What's the forward slash for at the end of a URL?

D

David Dorward

xyZed said:
www.widget.com
www.widget.com/

Which one is right and what's the difference?

Assuming you intended to put an "http://" on the front of those (since a
relative URL from a Usenet posting doesn't make much sense), then there is
no difference. They are just different ways of representing the same URL.

http://www.example.com/foo and http://www.example.com/foo/ would be
different though (the root of the domain is special). Which one is right
depends on the configuration of the server. Since such similar URLs are
confusing a well configured server will redirect one to the other (usually
foo to foo/ as that tends to map onto a directory containing an index.html
file).
 
A

Alan J. Flavell

www.widget.com

www.widget.com/

Which one is right and what's the difference? (please)

You talking about URLs published on the WWW? If so then both are
wrong, unless they're meant to be resolved as relative URLs[1]

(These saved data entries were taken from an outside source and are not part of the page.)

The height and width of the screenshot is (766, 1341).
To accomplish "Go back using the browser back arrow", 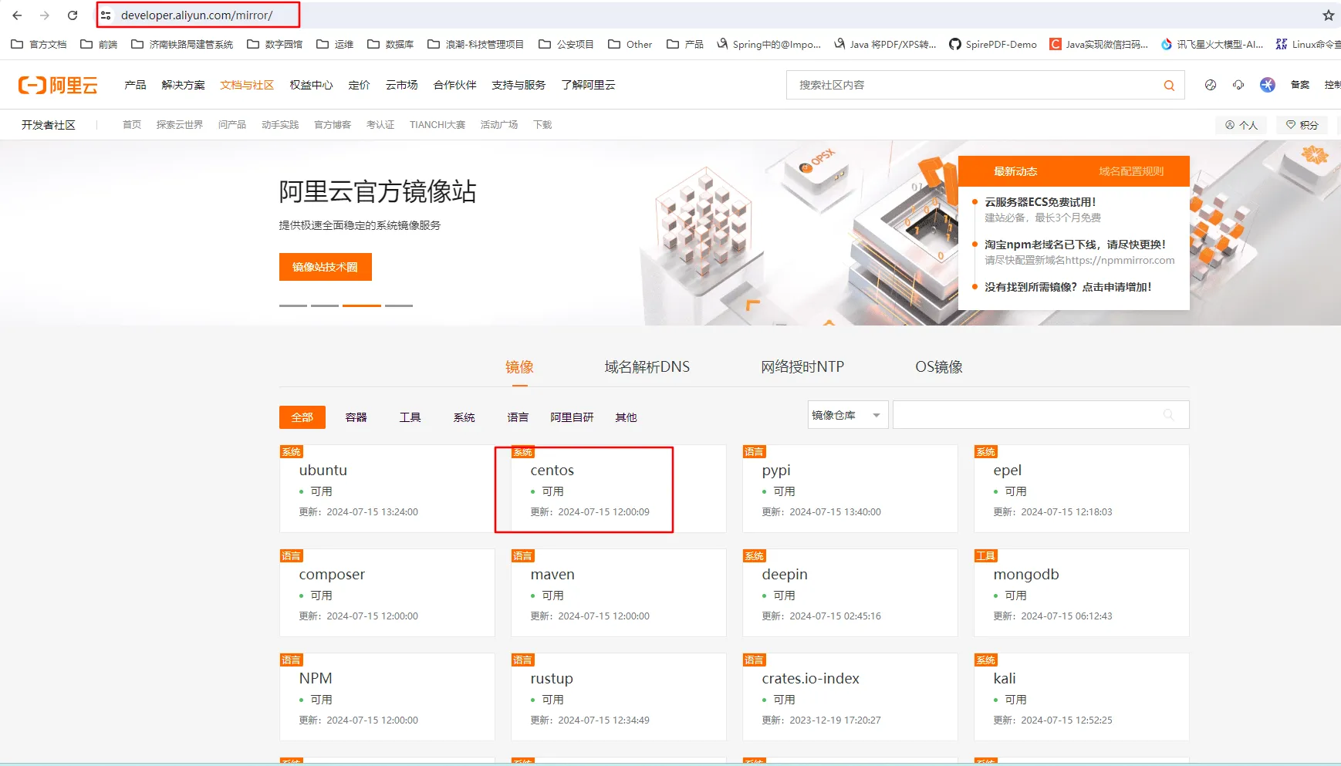I will pos(17,15).
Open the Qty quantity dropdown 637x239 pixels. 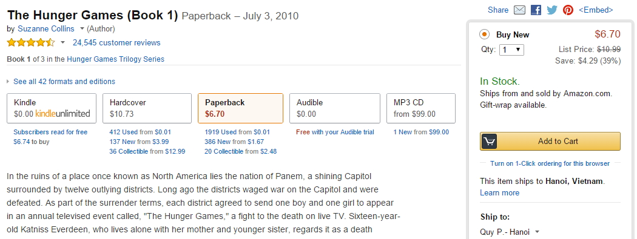511,50
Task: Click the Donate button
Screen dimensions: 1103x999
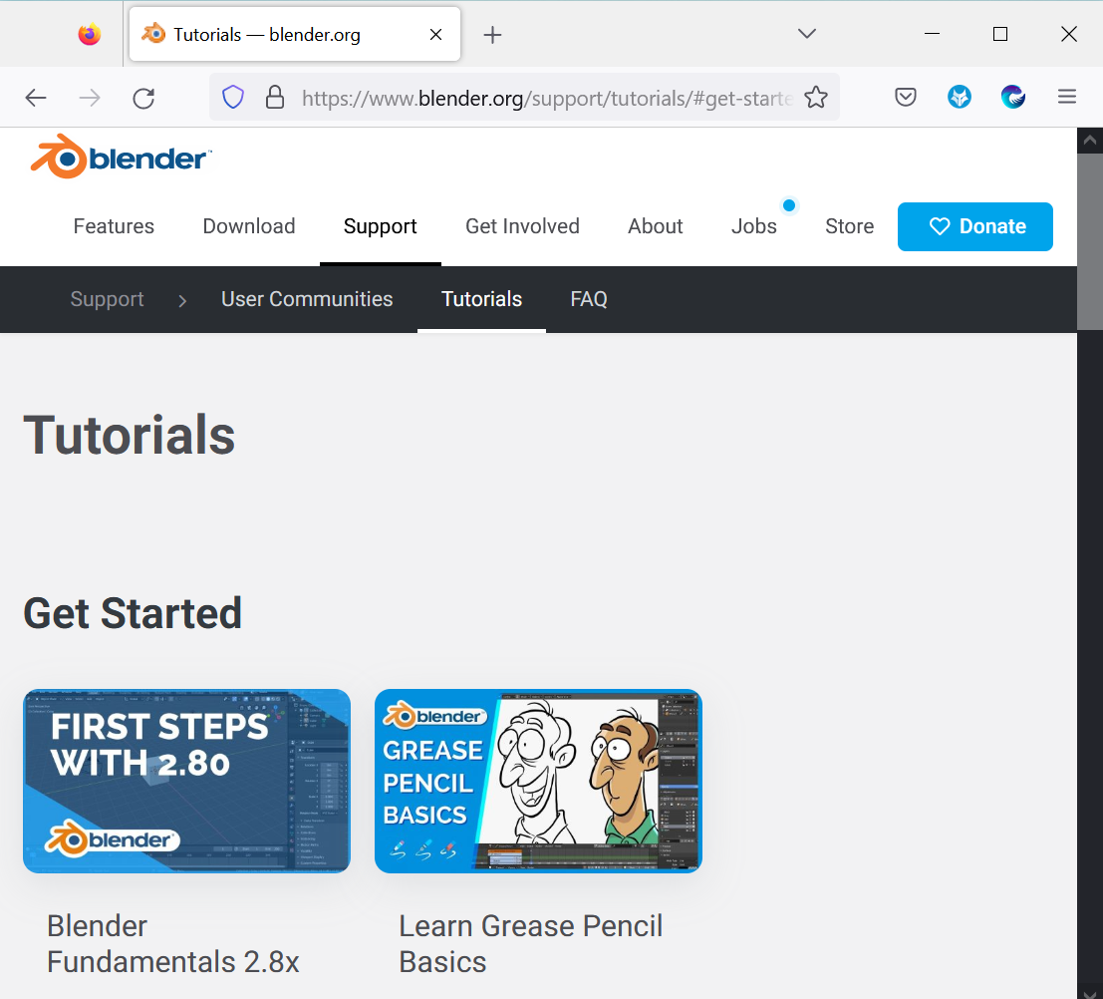Action: point(974,226)
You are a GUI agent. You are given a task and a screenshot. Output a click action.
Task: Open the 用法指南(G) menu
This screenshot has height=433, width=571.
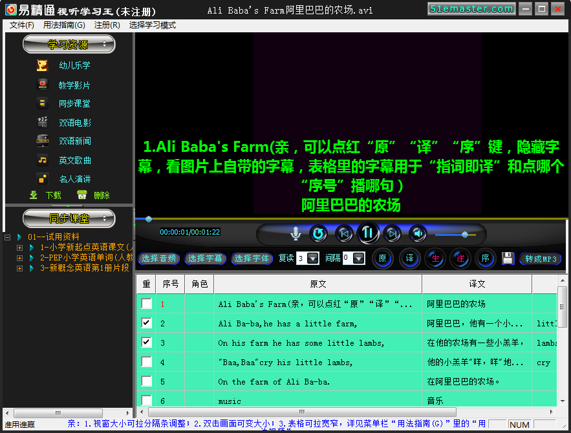64,25
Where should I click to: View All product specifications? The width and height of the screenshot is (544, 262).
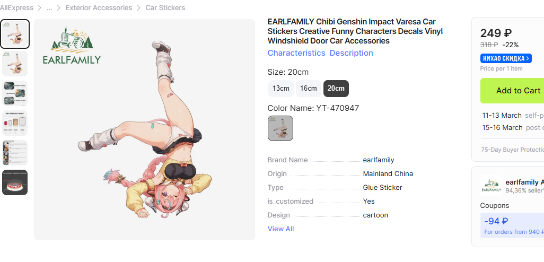(x=280, y=229)
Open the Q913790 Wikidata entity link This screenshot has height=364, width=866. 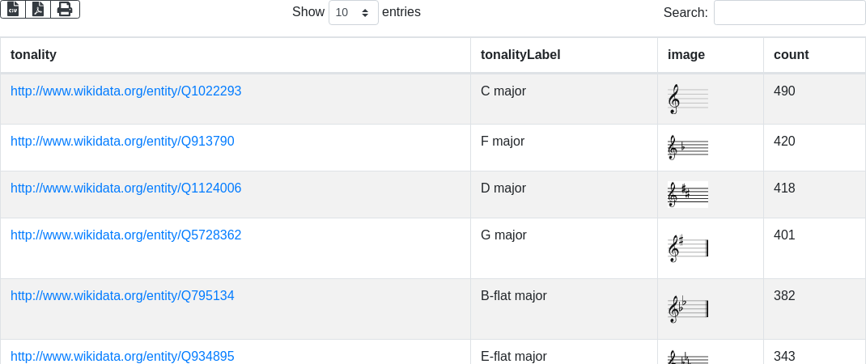[122, 142]
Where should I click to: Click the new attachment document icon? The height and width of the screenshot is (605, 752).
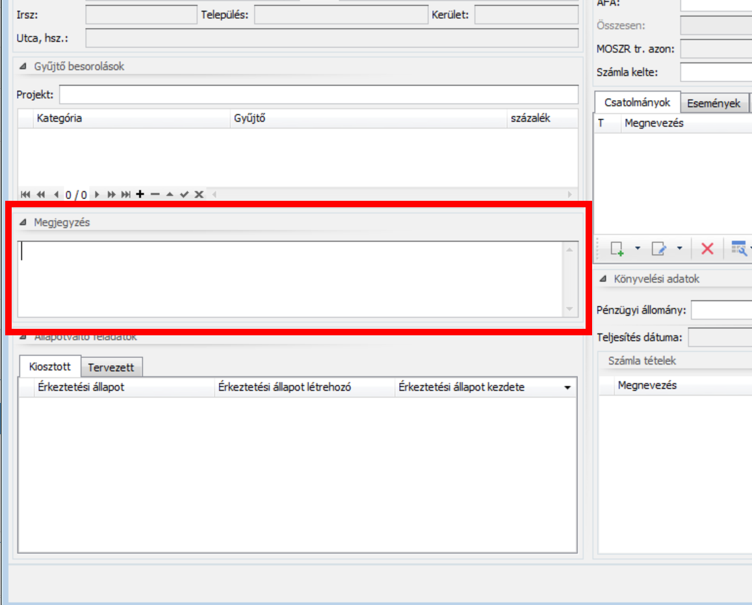617,248
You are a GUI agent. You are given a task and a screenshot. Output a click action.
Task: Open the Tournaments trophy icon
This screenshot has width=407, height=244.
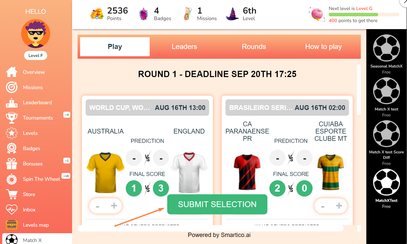point(12,118)
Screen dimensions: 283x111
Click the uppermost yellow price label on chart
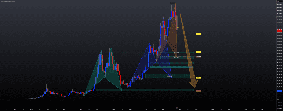click(x=198, y=34)
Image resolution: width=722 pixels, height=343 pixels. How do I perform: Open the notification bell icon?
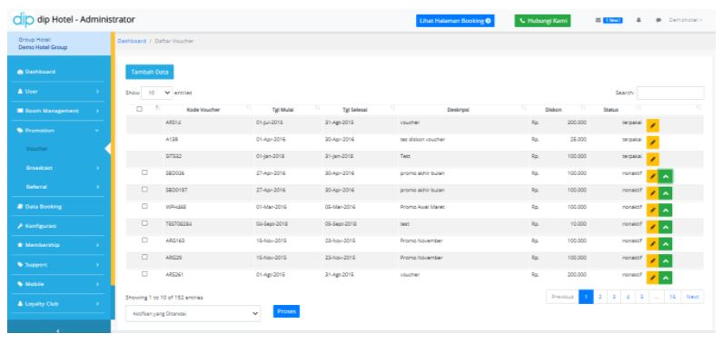click(x=639, y=20)
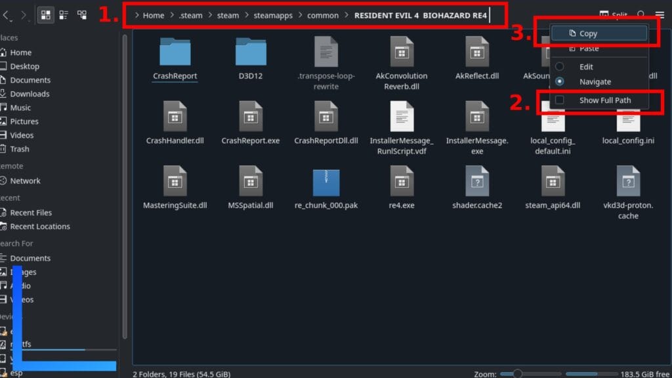Choose Paste from the context menu
The height and width of the screenshot is (378, 672).
coord(588,49)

If you meant http://www.widget.com versus http://www.widget.com/ then
both are correct. The "/" which separates the host part of the URL
from the local part of the URL is optional when the local part is
empty.

Don't confuse that with the trailing slash on, let's say,
http://foo.example/bar versus http://foo.example/bar/

Those are two distinct URLs, either or both of which *could* refer to
distinct resource(s) at the server. Which one(s) are correct depends
on your server configuration.

What did you *really* want to know? If you're referring to the sloppy
habit of typing incomplete URLs into your browser's URL bar, then the
rules are whatever the browser developer has implemented, since *that*
would be of purely local significance.

have fun

[1] in which case they'd be resolved relative to the absolute URL of
the page which referenced them, let's say
http://www.foo.example/some/path/to/www.widget.com , with or
without a trailing slash.
 

Ask a Question

Want to reply to this thread or ask your own question?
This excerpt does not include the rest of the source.